* **DIRECTIONS**:
**A.** Reproduce the part of the Group Anagrams write-up from "If input contains" to "O(n) = O(n \cdot m \cdot logm) \)" word for word.
**B.** Extend the Group Anagrams write-up, picking up right after its final sentence.

* **PROVIDED TEXT**:
Group Anagrams

Difficulty: 🟡 Medium

Techniques: HASHING SORTING

Links: LeetCode

Problem Statement

Given an array of strings strs, group the anagrams together. You can return the answer in any order.

An Anagram is a word or phrase formed by rearranging the letters of a different word or phrase, typically using all the original letters exactly once

For example,

Input: strs = ["eat","tea","tan","ate","nat","bat"]

An acceptable output could be like:

[
    ["bat"],
    ["nat","tan"],
    ["ate","eat","tea"]
]

Note: All anagrams would have the same frequency count. Thus, their sorted letters would also be the same

Solution: Hashing + Sorting

We’ll use Hashmap with keys as the sorted letters of word. All anagrams present in input array that match it will be grouped together as value of that key

If input contains ’\(n\)’ strings of average length ’\(m\)’ and let ’\(k\)’ be the number of groups, which is \(n\) at worst

Time taken:

\( O(n) \) to iterate through input strings
\( O(m \cdot logm) \) to sort each word i.e. \( O(n \cdot m \cdot logm) \) to sort all words
\( O(1) \) for appending word entry into map
When we construct answer at end, we will iterate through the constructed map with anagram groups of all elements of input i.e. \( O(k) = O(n) \) at worst

Total time \( = O(n) + O(n \cdot m \cdot logm) + O(1) + O(n) = O(n \cdot m \cdot logm) \)

Metric	Complexity
Time	\( O(n \cdot m \cdot logm) \)
Space	\( O(n) \) … Frequency map

vector<vector<string>> groupAnagrams (vector<string> &strs) {
    // { sorted_anagram : entries_which_match_that }
    unordered_map<string, vector<string>> ump;
    for (string &word : strs) {
        // Sort characters of current word to get sortedAnagram
        string sortedAnagram = word;
        sort(sortedAnagram.begin(), sortedAnagram.end());
        // Add word to sortedAnagram key's entries
        ump[sortedAnagram].push_back(word);
    }
    // Construct answer as array of all values of map
    vector<vector<string>> ans;
    for (auto &[anagram, words] : ump) {
        ans.push_back(words);
    }
    return ans;
}

Optimization: Instead of sorting letters to form key, use hashing function

Regardless of the order in which characters are processed within the loop, the final hash value H will be the same for all anagrams. This is because the order of multiplication doesn’t affect the final result when dealing with modulo operations.

* **RECORDED DATA**:

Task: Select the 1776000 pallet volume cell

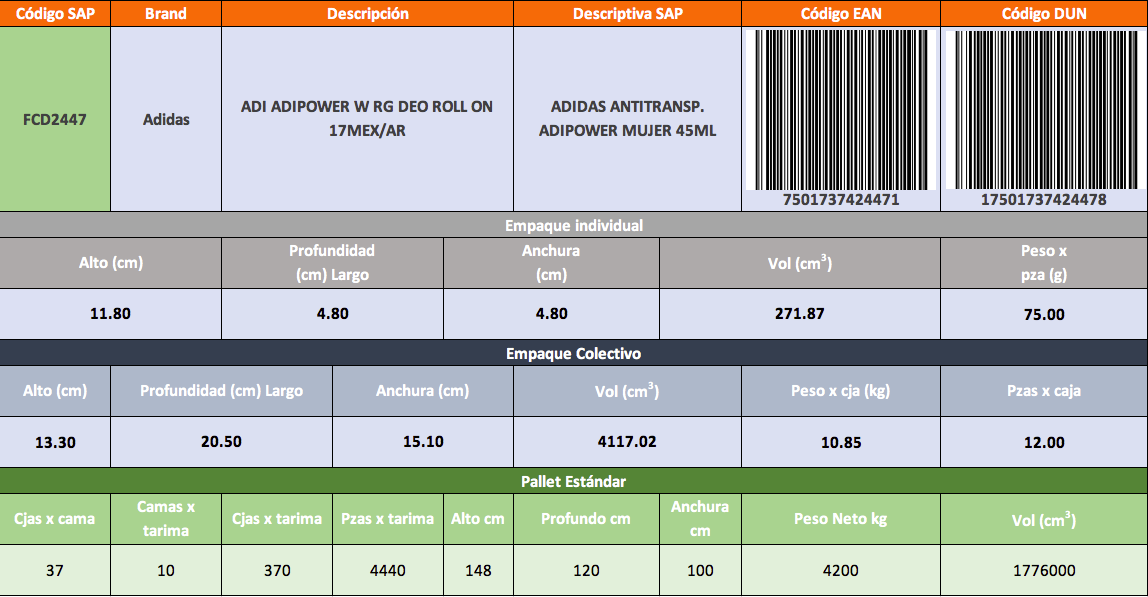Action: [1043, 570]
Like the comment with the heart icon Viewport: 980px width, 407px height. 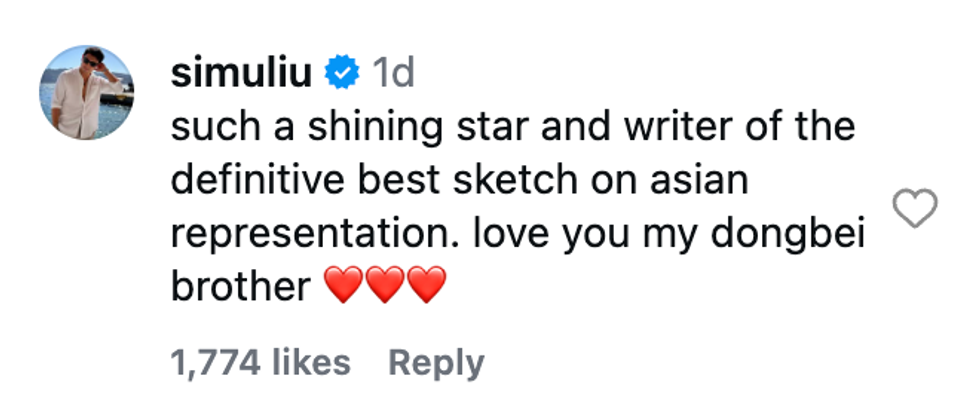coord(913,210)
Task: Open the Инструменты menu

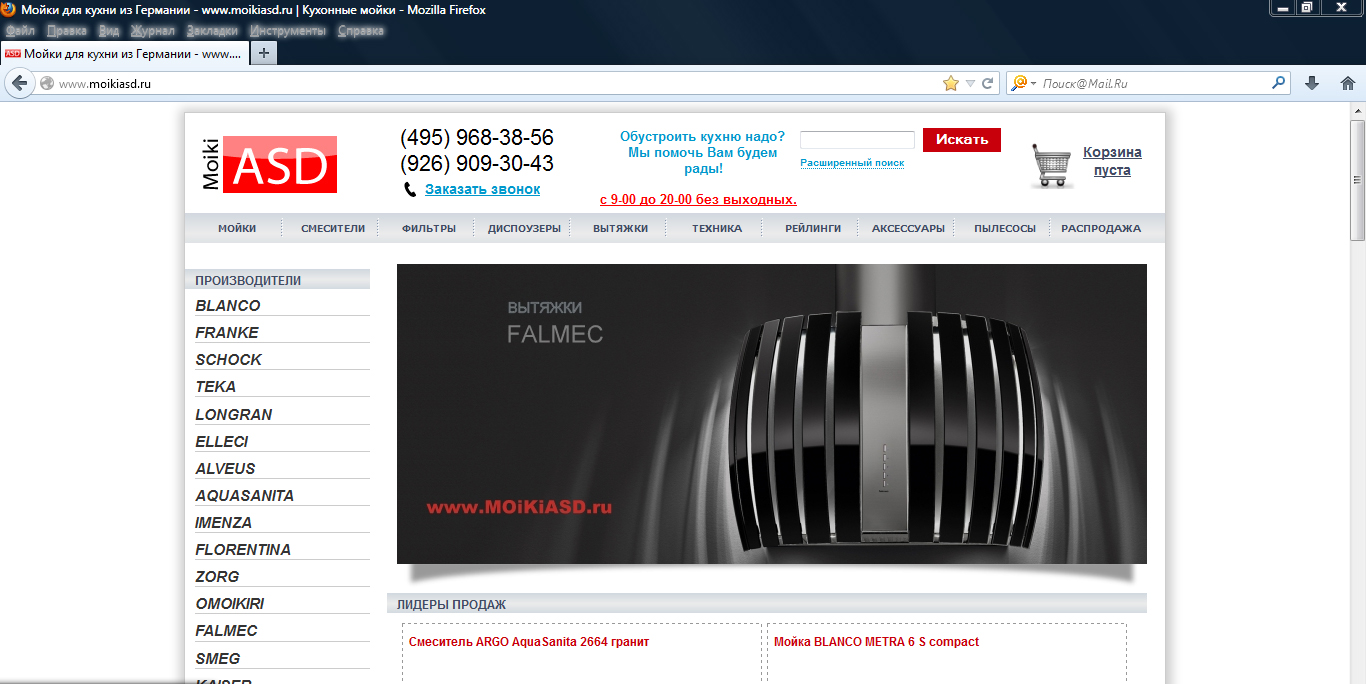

* **EXPECTED ANSWERS**:
**A.**
If input contains ’\(n\)’ strings of average length ’\(m\)’ and let ’\(k\)’ be the number of groups, which is \(n\) at worst

Time taken:

\( O(n) \) to iterate through input strings
\( O(m \cdot logm) \) to sort each word i.e. \( O(n \cdot m \cdot logm) \) to sort all words
\( O(1) \) for appending word entry into map
When we construct answer at end, we will iterate through the constructed map with anagram groups of all elements of input i.e. \( O(k) = O(n) \) at worst

Total time \( = O(n) + O(n \cdot m \cdot logm) + O(1) + O(n) = O(n \cdot m \cdot logm) \)

**B.**
Hash functions are provided by default in Java, but in C++, we need to provide our own hash function where the data-type of key is not a primitive data-type

The step of sorting letters of word in first method has been replaced with calculating the hash value of the word. In our getHash() function below, we are iterating over the letters of word i.e. \( O(m) \) time to calculate hash of a word, and thereby \( O(n \cdot m) \) time to calculate hash of all words

Metric	Complexity
Time	\( O(n \cdot m ) \)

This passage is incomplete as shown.